May Day Brings New Advocacy Director

Author: 
Aurora Martin

On May Day 2015, Columbia Legal Services started another exciting chapter of Working for Justice with our new Advocacy Director Jerri Katzerman!

Prior to joining CLS today, Jerri was part of senior leadership at the Southern Poverty Law Center (SPLC) based out of Montgomery, Alabama. She served as the Deputy Legal Director of the Children at Risk team (one of four projects), guiding their education and juvenile justice reform efforts. In that position, Jerri had managed SPLC’s largest multi-state advocacy team comprised of over 30 staff in Alabama, Florida, Louisiana, and Mississippi. 

She has a wealth of experience juggling the management, mentoring, litigation support, and advocacy coaching of dynamic and talented teams. Jerri has served as a trainer with various advocacy organizations including NLADA, and will continue to serve on national civil rights task forces and new networks on behalf of CLS as well.

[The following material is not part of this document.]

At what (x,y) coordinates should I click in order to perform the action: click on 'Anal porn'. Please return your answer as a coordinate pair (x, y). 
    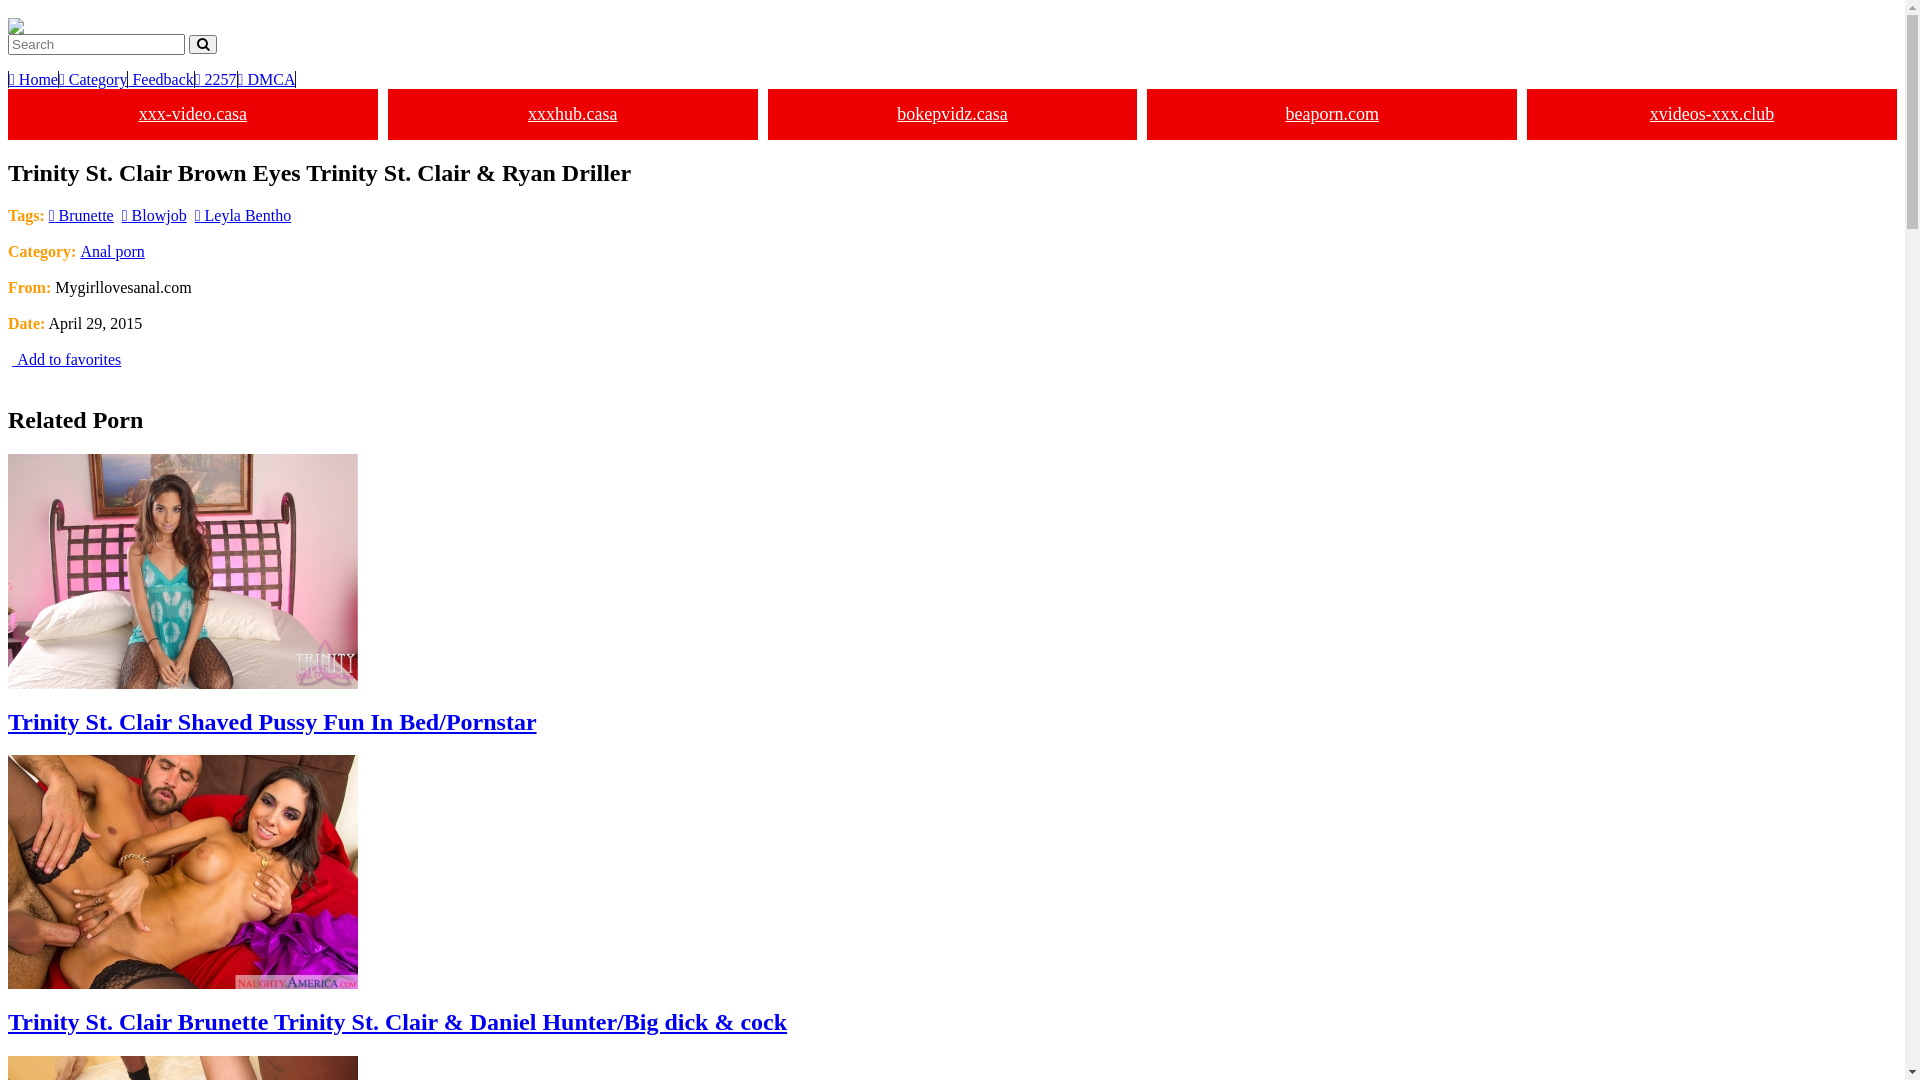
    Looking at the image, I should click on (110, 250).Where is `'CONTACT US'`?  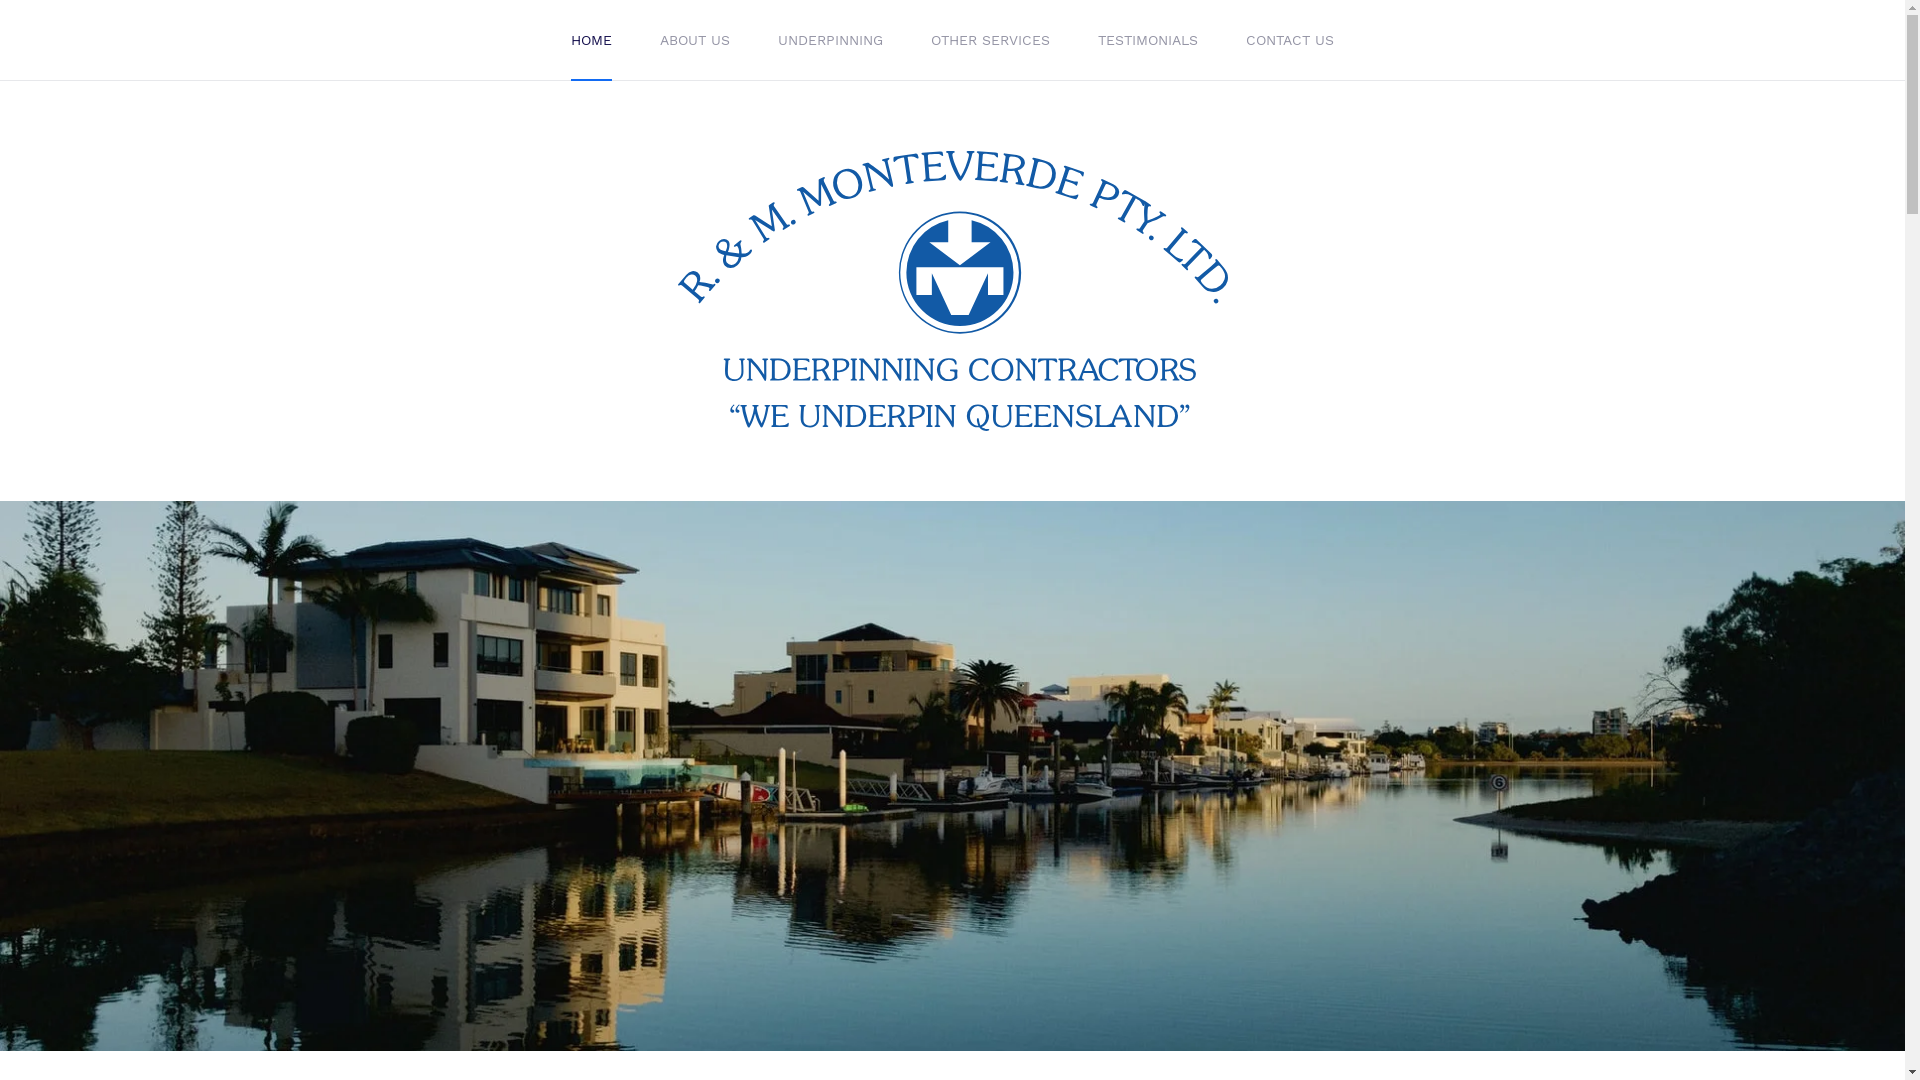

She has spent many years directly advocating for the rights of children with disabilities -- first with the Arizona Center for Law in the Public Interest, then later with the Arizona and Native American protection and advocacy systems. Jerri previously served as a law clerk to the late John M. Roll in the U.S. District Court for the District of Arizona. She is a graduate of the University of Colorado and earned her law degree summa cum laude from the University of Arizona where she served as Executive Note Editor of the Law Review. And, she is already a member of the Washington State Bar Association!

We are so fortunate to have Jerri as she will bring her experience and diversity of connections from around the country to further build upon CLS’s many advocacy achievements.

I want to say how grateful I am to outgoing Advocacy Director of Counsel John Midgley for… well, everything. There are not enough words, never enough time and as he and many of you know it has been an emotional time saying goodbye.  John has been an incredible leader and partner, a cornerstone in the program for nearly 40 years working at all levels, ensuring that CLS remains resilient.

As I steward CLS’s future with new and amazing people like Jerri in leadership along with all CLS staff, board, interns, and volunteers, I see a now sharper and reinvigorated program – a CLS that is poised to build upon the legacy of powerful advocacy. 

On May Day, at a time when national economic recovery and growth have been declared, unemployment at an all-time low since the Great Recession, and massive cranes dot the skylines of Puget Sound signaling a renaissance for some in our state, but not for all, our work for justice remains ever more challenging.

May Day marks a time when we not only honor our brothers and sisters in labor, but also those who work for justice the world over. It is a time when we must shine the light of hope brighter to recognize the injustice that persists from the fields and prisons set in rural isolation, to shining hope in the streets of our sprawling urban centers which manifest the condition of inhumane transiency for those who have the least. It is a time when we can no longer accept the maddening cycle of racialized poverty and the insidious tools of punishment and self-loathing imposed disproportionately by race and mostly on those in poverty. It is a day of reckoning when we bear witness with our allies to the many conditions of injustice and use our advocacy to not only fix, but also (re)build a better future in honor of the people we serve, a future for which we all long.

Please join me in welcoming Jerri Katzerman as she takes her first step as one of us and stands with CLS  and the rest of our community on May Day.